For those unfamiliar with cat, she was the editor-in-chief for the late comic book company Eclipse, which used to publish Zot! among many other fine comics. It seems ever since I started trolling the internet, I will time and again stumble over cat’s site an its myriad of article including Freemasonry for Women. I find this constant re-acquaintance with cat’s web presence oddly comforting.

Most wonderful time of the year

October 23rd, 2003

Well! I dropped into Freddie’s to pick up pitas and coconut milk and was greeted with the sight of Christmas decorations. Not some discreet beginning display of some lights and bulbs, but full on artifical trees decoratated and blinking, wrapping paper, the Singing Bass and so on.

Just as well Kip wasn’t with me: he would’ve been reduced to sputtering fury and disgust. And I in turn would’ve had the overwhelming impulse to pat his arm and lead him away as I turned to smile apologetically at people and explain about his condition.

Not that he is without his point. I was raised by the rule that the Christmas season did not begin until the end of the MacyÕs Day parade. When Santa officially came to town. Until then, no Christmas decorations in any shape or form. I like that really, it made Christmas seem more special as opposed to tiresome. Besides, who could think of Christmas until Thanksgiving had been successfully executed?

But today was the the first time I saw Halloween decorations so thoroughly mixed amongst the flashing Christmas trees. And I felt a small glimmer of approval.

I mean, here were our country’s two holidays of death co-mingled in cheerful display. Because though Christmas is the birth of Jesus, the main message I get is “Hooray! The blood sacrifice is born!” For I learned that Christ died before I ever heard he had been born. After all, until I was six, Santa dominated December.

Then again, there’s Norway

October 22nd, 2003

As I find most U.S. news reporting painful to endure, I tend to go to the
BBC website
to get the scoop. And since I usually
don’t have time to read it all, I listen to the audio
programs
.

Unfortunately for a while I couldn’t because of some conflict between Real Player and some other program or extension on my computer at work. But the BBC has a new web interface radio player that works splendidly.

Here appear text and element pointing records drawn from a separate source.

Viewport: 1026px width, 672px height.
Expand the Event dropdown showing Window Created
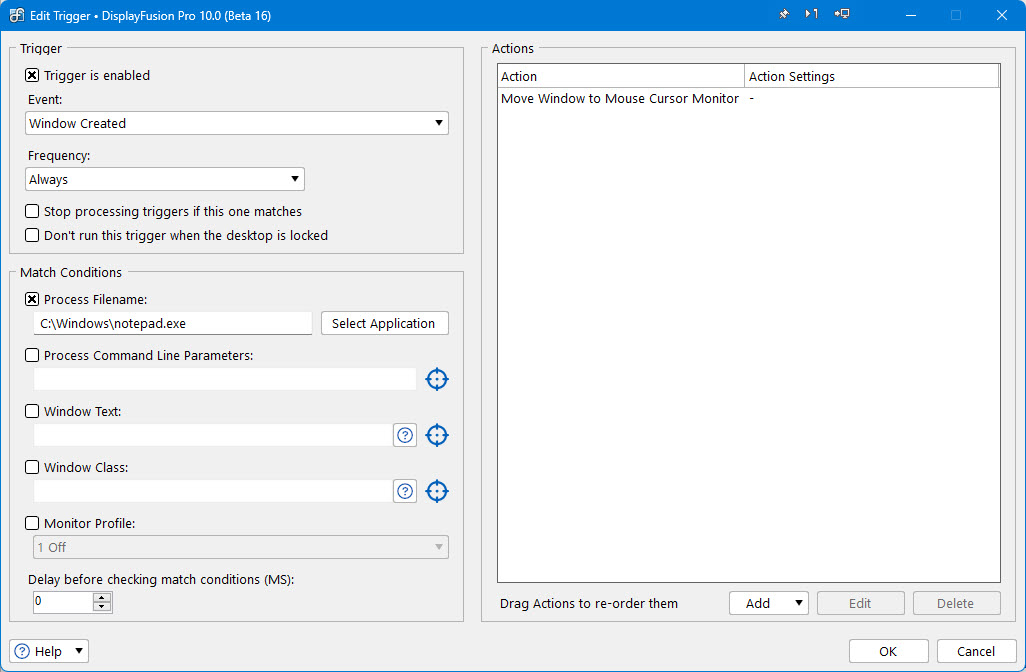(237, 123)
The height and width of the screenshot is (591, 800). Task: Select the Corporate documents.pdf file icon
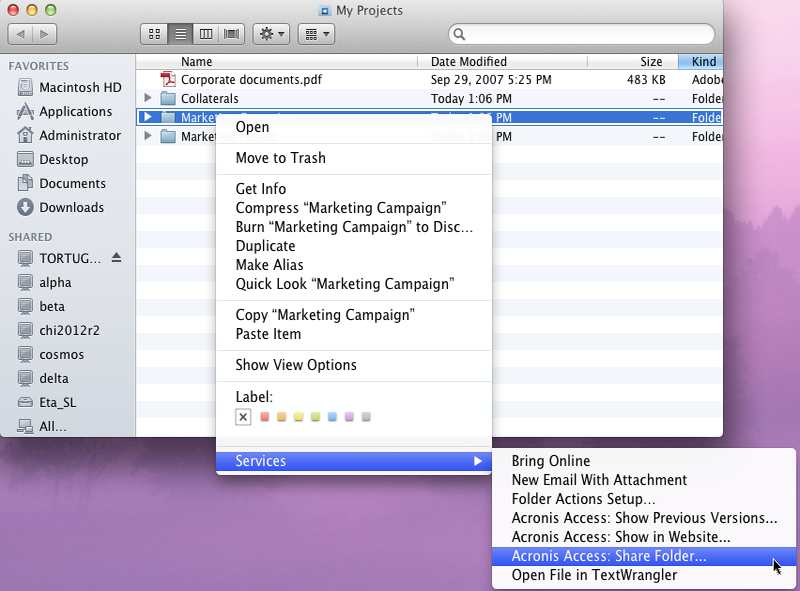coord(168,80)
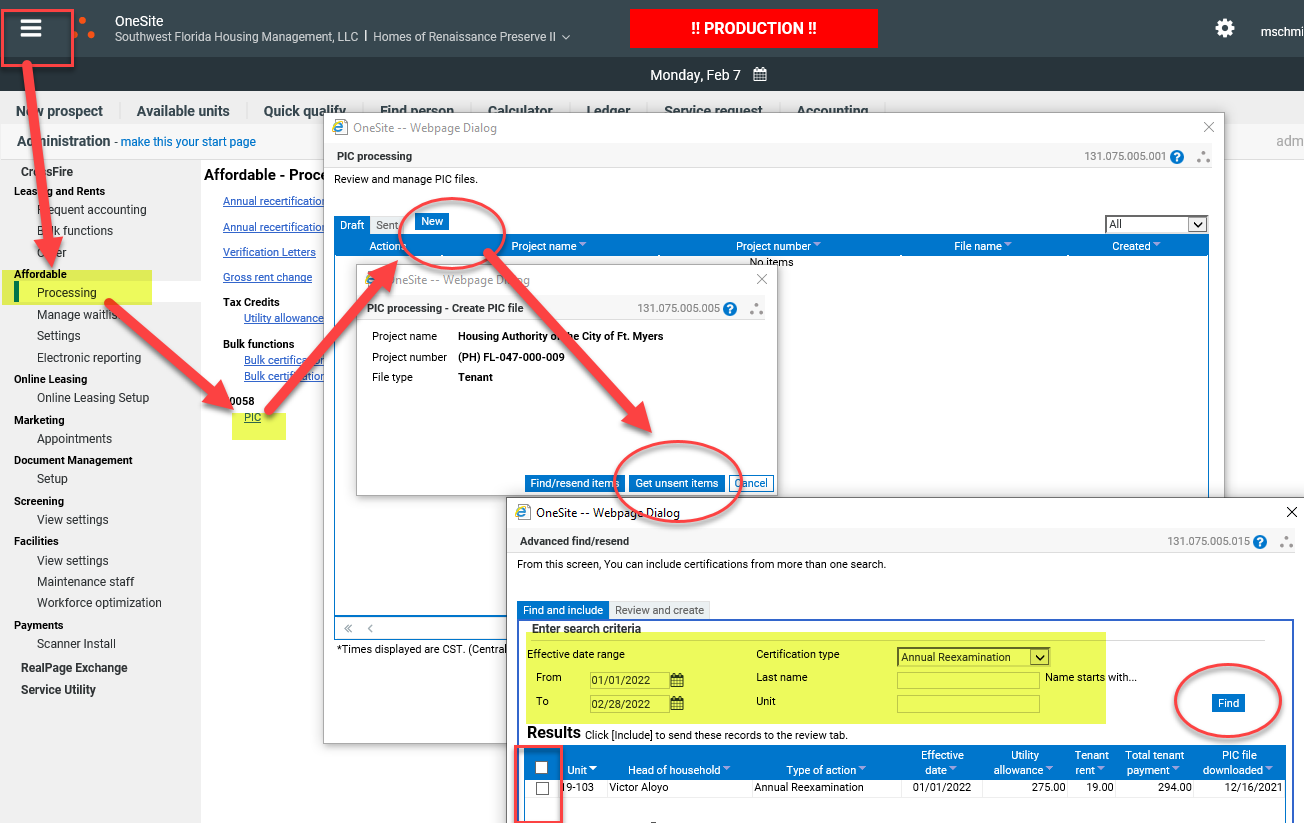
Task: Expand the Certification type dropdown
Action: pos(1039,657)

Just in time too, for I got to hear President Bush reassure Indonesian Islamic leaders in Bali that the U.S. is not anti-Islamic, that the war against terrorism is not a war against Islam. Even better was the slight involuntary chuckle for BBC correspondent Rachel Harvey when reporting the surprised reaction of one of the Islamic leaders: “Did you know President Bush took detailed notes? I think this is a positive sign.”

I just love the BBC’s formal delivery and stellar word choice, doubly so when they break form.

But anyway, Norway. When I went the BBC’s front
page one of the factoids I gleaned, beyond the fact that some
yahoo went over Niagara Falls
, was that Norway
has awarded a resident witch a business development grant
so she can “
tell fortunes, teach magic tricks at corporate seminars, and offer potions and
creams to cure for problems ranging from sleeplessness to bad habits.”